Un camarero se acercó, sus ojos curiosos, casi como si esperara ver una chispa entre Lázaro y yo. Luego, se retiró, con una sonrisa disimulada.
Lo ayudé a levantarse. Su cuerpo, pesado y cálido, se apoyó en mí.
-Déjame ayudarte -dije, mi voz suave, casi inaudible.
Sus manos se aferraron a mi cintura. Su aliento caliente rozó mi cuello.
-No sé cómo llegué aquí -murmuró.
Mis dedos se deslizaron por su cabello. Podía sentir la tensión en su cuerpo.
Un gemido escapó de sus labios. Su piel ardió bajo mi toque.
-¿Estás bien? -pregunté, mi voz teñida de una falsa preocupación.
Me miró. Sus ojos, antes nublados, ahora tenían un brillo diferente. Una mezcla de deseo y confusión.
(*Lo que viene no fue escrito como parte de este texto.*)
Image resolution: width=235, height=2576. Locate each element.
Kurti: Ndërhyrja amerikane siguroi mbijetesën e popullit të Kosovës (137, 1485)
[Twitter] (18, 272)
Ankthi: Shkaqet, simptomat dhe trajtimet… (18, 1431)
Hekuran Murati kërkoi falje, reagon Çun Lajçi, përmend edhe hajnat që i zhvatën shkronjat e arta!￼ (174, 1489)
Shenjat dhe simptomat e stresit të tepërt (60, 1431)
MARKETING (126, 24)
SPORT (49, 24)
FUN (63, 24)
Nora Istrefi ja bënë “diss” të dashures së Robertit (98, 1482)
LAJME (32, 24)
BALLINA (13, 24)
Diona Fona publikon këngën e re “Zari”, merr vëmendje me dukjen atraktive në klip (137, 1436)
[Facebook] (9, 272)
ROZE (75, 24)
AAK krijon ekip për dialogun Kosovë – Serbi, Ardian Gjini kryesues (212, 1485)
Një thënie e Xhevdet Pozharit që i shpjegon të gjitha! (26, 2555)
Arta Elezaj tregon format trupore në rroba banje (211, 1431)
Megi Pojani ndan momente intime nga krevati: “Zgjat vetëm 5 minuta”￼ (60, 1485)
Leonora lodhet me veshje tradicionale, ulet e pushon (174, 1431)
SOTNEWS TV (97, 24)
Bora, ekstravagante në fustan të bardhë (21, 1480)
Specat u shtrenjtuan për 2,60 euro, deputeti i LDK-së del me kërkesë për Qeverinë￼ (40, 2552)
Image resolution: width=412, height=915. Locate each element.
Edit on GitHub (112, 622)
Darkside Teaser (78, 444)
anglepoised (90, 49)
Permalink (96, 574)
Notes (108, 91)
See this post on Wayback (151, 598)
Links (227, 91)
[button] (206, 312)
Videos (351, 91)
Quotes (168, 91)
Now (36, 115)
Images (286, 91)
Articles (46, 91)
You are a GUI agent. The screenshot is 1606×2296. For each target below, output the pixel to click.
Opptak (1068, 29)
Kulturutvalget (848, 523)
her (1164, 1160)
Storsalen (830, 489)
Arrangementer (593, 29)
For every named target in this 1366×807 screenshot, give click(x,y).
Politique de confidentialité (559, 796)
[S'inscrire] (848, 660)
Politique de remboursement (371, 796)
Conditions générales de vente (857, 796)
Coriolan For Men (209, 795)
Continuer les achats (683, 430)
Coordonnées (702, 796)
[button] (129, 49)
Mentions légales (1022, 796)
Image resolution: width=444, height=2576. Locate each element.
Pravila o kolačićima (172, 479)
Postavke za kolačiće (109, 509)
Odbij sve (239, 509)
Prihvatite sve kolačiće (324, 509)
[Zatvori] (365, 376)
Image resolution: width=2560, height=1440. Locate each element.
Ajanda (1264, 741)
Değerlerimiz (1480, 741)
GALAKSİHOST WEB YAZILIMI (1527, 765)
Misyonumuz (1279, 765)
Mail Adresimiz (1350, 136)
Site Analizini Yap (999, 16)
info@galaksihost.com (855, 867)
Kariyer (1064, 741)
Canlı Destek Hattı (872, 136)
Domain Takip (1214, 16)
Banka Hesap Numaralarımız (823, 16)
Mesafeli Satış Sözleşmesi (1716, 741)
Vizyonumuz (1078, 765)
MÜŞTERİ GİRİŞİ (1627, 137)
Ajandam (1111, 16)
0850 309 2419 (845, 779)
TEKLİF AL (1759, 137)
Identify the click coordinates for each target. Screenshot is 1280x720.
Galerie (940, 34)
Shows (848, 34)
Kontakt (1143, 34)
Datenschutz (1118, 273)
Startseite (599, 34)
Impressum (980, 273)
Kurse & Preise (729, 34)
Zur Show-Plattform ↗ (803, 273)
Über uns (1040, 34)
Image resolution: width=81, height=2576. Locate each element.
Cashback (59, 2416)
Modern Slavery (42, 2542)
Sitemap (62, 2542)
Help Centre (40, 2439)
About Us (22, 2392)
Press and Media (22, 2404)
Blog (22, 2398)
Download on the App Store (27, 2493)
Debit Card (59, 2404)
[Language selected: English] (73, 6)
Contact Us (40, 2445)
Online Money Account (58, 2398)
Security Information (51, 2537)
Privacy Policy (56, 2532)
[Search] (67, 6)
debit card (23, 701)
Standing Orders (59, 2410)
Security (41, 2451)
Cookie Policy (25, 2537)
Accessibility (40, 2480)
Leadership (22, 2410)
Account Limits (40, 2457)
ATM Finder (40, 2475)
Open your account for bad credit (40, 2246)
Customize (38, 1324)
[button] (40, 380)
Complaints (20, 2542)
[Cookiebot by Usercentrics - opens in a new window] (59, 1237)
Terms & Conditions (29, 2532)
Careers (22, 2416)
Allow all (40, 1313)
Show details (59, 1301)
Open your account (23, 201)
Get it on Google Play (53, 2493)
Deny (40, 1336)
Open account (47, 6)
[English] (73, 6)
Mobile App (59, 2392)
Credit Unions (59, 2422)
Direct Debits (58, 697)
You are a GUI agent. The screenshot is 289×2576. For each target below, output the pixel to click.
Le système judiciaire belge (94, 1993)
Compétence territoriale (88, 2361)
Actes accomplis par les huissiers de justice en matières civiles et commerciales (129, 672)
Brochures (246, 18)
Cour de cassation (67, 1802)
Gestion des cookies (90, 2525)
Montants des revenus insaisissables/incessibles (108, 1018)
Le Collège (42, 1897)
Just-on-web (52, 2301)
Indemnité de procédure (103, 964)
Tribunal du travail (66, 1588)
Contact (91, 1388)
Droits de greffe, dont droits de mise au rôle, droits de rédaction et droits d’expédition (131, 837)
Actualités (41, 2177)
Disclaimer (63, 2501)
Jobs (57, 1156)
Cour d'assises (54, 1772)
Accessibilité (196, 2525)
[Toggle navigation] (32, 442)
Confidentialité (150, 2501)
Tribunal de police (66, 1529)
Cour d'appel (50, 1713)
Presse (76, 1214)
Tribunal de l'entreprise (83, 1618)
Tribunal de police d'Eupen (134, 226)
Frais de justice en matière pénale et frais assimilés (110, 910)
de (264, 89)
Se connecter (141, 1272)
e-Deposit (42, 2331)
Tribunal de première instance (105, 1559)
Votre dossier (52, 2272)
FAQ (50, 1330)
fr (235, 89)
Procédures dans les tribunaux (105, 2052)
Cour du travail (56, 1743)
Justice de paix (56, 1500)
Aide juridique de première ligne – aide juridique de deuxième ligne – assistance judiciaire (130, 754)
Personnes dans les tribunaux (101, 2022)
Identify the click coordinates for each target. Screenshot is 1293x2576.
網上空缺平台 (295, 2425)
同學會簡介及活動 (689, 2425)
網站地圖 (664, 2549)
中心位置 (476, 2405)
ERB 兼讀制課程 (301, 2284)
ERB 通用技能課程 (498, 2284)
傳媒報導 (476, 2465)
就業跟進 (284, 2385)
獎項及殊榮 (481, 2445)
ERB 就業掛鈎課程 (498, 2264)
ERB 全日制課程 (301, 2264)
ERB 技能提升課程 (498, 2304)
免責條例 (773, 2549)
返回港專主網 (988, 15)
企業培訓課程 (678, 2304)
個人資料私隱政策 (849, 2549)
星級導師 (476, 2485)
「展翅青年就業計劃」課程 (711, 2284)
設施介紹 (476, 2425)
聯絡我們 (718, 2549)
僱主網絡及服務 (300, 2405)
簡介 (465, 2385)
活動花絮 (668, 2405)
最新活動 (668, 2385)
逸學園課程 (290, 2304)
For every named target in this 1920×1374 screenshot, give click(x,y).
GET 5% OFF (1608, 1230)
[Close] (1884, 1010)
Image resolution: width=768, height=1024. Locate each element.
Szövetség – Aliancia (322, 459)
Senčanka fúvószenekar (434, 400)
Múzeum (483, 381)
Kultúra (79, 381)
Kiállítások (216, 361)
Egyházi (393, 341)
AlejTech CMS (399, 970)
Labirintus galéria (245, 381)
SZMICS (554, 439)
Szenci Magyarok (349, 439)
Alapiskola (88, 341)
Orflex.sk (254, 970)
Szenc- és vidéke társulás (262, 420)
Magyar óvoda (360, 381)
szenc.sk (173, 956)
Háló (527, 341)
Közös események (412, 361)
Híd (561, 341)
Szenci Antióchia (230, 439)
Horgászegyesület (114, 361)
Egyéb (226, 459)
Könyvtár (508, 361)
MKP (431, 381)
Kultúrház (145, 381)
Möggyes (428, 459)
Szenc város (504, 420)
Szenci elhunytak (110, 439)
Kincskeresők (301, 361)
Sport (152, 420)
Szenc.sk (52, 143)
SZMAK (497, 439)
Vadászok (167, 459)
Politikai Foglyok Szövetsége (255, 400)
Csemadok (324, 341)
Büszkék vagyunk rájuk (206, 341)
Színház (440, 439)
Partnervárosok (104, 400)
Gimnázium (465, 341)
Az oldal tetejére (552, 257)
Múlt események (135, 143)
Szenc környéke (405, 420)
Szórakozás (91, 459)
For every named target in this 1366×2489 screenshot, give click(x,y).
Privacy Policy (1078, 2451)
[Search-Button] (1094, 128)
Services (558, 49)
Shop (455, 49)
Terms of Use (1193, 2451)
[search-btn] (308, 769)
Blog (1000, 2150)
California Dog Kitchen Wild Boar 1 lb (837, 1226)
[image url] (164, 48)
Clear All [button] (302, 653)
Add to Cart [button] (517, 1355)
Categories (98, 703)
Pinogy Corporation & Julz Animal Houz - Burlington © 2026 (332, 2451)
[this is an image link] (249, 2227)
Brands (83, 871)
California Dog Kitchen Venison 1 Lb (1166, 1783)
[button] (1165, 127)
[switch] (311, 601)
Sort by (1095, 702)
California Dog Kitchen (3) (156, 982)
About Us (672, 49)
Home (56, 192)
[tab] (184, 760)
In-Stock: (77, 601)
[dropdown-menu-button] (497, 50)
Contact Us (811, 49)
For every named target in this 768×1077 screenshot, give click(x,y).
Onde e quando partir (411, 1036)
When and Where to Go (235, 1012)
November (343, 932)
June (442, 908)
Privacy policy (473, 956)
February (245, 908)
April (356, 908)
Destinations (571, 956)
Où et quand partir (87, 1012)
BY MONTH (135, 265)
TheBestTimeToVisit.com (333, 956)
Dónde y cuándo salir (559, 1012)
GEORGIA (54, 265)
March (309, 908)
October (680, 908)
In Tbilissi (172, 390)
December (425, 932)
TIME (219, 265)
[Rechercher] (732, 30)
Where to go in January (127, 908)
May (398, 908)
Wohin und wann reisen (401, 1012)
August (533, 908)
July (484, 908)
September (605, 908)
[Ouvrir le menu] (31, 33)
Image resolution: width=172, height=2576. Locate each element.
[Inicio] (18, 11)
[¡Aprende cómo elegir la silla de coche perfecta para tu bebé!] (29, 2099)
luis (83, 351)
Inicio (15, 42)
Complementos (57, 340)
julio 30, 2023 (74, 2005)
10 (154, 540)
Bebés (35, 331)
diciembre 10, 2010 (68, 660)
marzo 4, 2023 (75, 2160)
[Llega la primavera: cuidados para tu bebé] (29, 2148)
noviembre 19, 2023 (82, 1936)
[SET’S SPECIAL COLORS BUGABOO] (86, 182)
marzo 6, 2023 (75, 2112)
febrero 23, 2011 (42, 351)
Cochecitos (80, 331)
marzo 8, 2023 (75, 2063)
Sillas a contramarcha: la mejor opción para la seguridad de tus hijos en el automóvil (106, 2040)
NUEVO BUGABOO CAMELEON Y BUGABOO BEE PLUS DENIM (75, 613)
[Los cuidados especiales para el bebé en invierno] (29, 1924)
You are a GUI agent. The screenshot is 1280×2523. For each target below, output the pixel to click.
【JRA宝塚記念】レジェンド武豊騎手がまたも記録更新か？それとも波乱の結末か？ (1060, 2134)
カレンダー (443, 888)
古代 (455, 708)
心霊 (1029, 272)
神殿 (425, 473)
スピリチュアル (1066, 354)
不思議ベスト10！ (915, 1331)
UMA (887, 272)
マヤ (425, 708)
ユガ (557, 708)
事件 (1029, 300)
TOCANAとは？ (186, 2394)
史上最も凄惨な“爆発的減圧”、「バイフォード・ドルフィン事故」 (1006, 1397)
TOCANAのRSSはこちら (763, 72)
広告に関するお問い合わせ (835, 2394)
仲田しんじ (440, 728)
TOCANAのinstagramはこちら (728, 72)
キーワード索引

Se inclinó. Sus labios buscaron los míos. Elardio. Murmuró un nombre. Pero no era el mío.
Una sonrisa amarga se dibujó en mis labios. Elardio, sí. Mi venganza estaba en camino.
Lo aparté suavemente.
-Lázaro, no -dije, mi voz apenas un susurro.
Él parpadeó, un destello de conciencia en sus ojos. Me miró, confundido.
Entonces, la puerta del estudio se abrió de golpe.